Goal of the exercise → Restate the data that follows exactly as it stands, beginning with the first line and ending with the line that contains "Open the Y dimension units dropdown".

Collected data:
--------------------------------

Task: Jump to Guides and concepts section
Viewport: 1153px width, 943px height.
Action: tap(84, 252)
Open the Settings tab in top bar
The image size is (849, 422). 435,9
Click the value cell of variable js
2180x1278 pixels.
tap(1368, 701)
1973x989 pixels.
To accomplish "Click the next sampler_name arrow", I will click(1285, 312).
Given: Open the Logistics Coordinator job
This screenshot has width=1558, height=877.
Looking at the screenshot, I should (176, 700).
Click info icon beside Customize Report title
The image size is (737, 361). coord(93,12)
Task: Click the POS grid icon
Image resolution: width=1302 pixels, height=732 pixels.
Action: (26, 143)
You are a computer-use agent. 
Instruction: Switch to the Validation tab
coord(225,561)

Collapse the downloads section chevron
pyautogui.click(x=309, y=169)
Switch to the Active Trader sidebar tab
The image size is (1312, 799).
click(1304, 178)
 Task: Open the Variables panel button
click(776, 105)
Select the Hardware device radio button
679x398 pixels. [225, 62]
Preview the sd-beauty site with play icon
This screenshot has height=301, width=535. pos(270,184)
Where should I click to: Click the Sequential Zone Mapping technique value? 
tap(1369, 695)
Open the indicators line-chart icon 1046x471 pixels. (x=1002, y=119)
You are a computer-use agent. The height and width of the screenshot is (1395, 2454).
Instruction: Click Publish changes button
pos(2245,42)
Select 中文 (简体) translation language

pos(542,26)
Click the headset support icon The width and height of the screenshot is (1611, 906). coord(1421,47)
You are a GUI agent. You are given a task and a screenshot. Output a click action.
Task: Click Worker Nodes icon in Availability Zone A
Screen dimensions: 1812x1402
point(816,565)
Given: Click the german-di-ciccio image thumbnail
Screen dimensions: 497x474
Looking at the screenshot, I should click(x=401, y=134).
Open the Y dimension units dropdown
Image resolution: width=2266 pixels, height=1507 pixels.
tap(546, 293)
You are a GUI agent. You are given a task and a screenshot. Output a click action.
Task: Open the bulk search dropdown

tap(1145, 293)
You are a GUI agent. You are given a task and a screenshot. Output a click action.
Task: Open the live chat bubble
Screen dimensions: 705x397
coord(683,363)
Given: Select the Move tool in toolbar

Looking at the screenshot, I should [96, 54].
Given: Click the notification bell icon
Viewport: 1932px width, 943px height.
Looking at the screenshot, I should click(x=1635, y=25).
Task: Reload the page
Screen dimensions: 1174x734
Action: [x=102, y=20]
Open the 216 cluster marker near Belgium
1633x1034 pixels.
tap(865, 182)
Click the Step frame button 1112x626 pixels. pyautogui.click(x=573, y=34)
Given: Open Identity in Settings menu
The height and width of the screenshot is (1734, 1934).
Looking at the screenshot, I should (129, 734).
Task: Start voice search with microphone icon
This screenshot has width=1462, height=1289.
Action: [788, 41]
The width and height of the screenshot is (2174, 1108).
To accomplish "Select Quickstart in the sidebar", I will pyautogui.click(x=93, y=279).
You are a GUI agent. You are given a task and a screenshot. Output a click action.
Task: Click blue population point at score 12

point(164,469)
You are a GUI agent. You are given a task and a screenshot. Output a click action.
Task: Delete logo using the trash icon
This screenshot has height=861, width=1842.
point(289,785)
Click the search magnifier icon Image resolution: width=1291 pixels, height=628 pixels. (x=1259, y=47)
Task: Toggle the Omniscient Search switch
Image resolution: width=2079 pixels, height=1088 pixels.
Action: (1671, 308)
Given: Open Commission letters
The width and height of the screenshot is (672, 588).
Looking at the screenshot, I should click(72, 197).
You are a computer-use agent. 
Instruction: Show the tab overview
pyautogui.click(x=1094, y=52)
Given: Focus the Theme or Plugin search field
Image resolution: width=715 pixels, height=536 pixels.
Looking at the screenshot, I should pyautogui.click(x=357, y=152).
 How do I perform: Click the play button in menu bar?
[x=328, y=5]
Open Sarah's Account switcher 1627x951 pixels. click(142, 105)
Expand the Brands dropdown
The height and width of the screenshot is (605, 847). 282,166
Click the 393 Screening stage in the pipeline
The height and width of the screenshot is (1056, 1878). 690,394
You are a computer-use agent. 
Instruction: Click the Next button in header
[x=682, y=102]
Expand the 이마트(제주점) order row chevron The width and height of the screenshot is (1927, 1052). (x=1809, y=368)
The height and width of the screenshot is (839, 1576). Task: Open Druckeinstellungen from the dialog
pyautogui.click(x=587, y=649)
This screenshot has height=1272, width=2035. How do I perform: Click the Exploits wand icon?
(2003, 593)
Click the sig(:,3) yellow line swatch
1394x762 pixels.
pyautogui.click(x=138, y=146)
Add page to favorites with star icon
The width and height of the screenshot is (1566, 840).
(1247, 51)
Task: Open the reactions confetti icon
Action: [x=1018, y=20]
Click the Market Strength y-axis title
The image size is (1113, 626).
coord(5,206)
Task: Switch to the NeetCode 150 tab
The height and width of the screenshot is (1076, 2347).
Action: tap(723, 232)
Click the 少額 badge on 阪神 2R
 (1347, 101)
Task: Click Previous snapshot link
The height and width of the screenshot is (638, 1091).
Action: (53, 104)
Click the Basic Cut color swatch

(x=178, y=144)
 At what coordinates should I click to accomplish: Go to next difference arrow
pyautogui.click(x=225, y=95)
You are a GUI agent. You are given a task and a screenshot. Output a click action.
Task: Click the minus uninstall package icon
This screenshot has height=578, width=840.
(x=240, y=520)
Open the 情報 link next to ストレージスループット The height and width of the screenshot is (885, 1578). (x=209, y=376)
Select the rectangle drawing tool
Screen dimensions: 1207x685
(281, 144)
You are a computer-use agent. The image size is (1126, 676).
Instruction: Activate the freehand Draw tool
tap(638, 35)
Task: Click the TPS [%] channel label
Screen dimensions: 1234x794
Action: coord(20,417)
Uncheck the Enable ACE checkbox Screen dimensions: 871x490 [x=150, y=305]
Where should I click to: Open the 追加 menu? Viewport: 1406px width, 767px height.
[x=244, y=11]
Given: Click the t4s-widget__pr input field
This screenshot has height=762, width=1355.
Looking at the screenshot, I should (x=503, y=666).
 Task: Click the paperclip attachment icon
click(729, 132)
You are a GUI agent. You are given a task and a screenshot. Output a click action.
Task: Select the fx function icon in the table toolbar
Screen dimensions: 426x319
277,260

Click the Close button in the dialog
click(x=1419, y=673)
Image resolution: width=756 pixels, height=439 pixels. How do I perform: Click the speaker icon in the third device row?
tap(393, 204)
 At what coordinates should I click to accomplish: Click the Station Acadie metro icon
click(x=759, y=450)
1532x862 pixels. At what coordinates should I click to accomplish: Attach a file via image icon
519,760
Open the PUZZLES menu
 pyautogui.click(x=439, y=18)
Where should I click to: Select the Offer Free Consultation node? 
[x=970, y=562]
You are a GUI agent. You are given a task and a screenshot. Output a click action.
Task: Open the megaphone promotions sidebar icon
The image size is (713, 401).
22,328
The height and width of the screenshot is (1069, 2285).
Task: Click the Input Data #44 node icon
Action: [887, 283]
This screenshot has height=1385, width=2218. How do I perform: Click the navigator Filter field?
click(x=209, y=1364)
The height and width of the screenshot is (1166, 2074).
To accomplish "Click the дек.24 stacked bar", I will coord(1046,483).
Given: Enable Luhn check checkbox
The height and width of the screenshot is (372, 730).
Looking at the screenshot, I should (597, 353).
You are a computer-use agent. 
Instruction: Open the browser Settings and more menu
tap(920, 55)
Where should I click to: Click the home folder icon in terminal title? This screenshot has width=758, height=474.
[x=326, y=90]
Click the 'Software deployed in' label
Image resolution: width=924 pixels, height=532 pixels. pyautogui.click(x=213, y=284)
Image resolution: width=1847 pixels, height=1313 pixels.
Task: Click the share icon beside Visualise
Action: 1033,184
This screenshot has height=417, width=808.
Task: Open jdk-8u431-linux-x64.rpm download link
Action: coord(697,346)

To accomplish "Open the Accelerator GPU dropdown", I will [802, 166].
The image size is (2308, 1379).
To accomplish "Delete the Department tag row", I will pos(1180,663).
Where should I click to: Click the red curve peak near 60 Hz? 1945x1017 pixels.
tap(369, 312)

--------------------------------

Reply →
Task: Jump to Guides and concepts section
Viewport: 1153px width, 943px height.
Action: tap(84, 252)
Open the Settings tab in top bar
The image size is (849, 422). 435,9
Click the value cell of variable js
2180x1278 pixels.
tap(1368, 701)
1973x989 pixels.
To accomplish "Click the next sampler_name arrow", I will click(1285, 312).
Given: Open the Logistics Coordinator job
This screenshot has width=1558, height=877.
Looking at the screenshot, I should (176, 700).
Click info icon beside Customize Report title
The image size is (737, 361). coord(93,12)
Task: Click the POS grid icon
Image resolution: width=1302 pixels, height=732 pixels.
Action: (26, 143)
You are a computer-use agent. 
Instruction: Switch to the Validation tab
coord(225,561)

Collapse the downloads section chevron
pyautogui.click(x=309, y=169)
Switch to the Active Trader sidebar tab
The image size is (1312, 799).
click(1304, 178)
 Task: Open the Variables panel button
click(776, 105)
Select the Hardware device radio button
679x398 pixels. [225, 62]
Preview the sd-beauty site with play icon
This screenshot has height=301, width=535. pos(270,184)
Where should I click to: Click the Sequential Zone Mapping technique value? 
tap(1369, 695)
Open the indicators line-chart icon 1046x471 pixels. (x=1002, y=119)
You are a computer-use agent. The height and width of the screenshot is (1395, 2454).
Instruction: Click Publish changes button
pos(2245,42)
Select 中文 (简体) translation language

pos(542,26)
Click the headset support icon The width and height of the screenshot is (1611, 906). coord(1421,47)
You are a GUI agent. You are given a task and a screenshot. Output a click action.
Task: Click Worker Nodes icon in Availability Zone A
Screen dimensions: 1812x1402
point(816,565)
Given: Click the german-di-ciccio image thumbnail
Screen dimensions: 497x474
Looking at the screenshot, I should click(x=401, y=134).
Open the Y dimension units dropdown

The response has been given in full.